Exercise instructions:
Please write out the records again from the line with "This screenshot has height=550, width=1024." through the end of the records, replacing "GUI agent" with "screen assistant" and leaving everything else unchanged.

────────────────

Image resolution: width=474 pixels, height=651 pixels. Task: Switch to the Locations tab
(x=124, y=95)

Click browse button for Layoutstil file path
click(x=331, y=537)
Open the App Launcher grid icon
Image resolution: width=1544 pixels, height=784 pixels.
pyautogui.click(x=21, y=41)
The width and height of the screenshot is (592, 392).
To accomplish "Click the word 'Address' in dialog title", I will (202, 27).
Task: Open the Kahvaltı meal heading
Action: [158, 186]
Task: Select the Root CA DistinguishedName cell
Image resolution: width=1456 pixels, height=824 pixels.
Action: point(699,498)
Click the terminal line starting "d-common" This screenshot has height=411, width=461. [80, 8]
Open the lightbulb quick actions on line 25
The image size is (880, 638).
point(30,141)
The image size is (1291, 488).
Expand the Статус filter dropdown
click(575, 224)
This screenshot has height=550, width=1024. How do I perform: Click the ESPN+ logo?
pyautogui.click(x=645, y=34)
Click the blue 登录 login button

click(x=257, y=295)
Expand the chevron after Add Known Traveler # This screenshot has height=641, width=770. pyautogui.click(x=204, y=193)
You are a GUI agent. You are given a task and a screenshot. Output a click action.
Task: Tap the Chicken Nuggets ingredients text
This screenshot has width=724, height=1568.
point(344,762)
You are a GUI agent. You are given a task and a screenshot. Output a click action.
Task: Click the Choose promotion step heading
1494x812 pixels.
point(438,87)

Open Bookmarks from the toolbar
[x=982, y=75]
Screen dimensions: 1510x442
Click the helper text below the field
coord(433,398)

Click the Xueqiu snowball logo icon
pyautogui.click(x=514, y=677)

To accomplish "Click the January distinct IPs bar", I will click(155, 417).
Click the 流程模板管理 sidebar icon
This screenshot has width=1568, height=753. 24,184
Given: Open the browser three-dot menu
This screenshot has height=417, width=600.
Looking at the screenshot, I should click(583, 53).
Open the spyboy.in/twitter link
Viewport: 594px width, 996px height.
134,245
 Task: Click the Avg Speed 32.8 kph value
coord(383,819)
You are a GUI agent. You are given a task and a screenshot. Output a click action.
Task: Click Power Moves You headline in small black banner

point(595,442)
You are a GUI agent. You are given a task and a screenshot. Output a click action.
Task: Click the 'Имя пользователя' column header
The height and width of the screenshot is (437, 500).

────────────────

Written solution:
This screenshot has height=550, width=1024. How do I perform: Click the ESPN+ logo?
pyautogui.click(x=645, y=34)
Click the blue 登录 login button

click(x=257, y=295)
Expand the chevron after Add Known Traveler # This screenshot has height=641, width=770. pyautogui.click(x=204, y=193)
You are a screen assistant. You are given a task and a screenshot. Output a click action.
Task: Tap the Chicken Nuggets ingredients text
This screenshot has width=724, height=1568.
point(344,762)
You are a screen assistant. You are given a task and a screenshot. Output a click action.
Task: Click the Choose promotion step heading
1494x812 pixels.
point(438,87)

Open Bookmarks from the toolbar
[x=982, y=75]
Screen dimensions: 1510x442
Click the helper text below the field
coord(433,398)

Click the Xueqiu snowball logo icon
pyautogui.click(x=514, y=677)

To accomplish "Click the January distinct IPs bar", I will click(155, 417).
Click the 流程模板管理 sidebar icon
This screenshot has width=1568, height=753. 24,184
Given: Open the browser three-dot menu
This screenshot has height=417, width=600.
Looking at the screenshot, I should click(583, 53).
Open the spyboy.in/twitter link
Viewport: 594px width, 996px height.
134,245
 Task: Click the Avg Speed 32.8 kph value
coord(383,819)
You are a screen assistant. You are given a task and a screenshot. Output a click action.
Task: Click Power Moves You headline in small black banner

point(595,442)
You are a screen assistant. You are given a task and a screenshot. Output a click action.
Task: Click the 'Имя пользователя' column header
The height and width of the screenshot is (437, 500).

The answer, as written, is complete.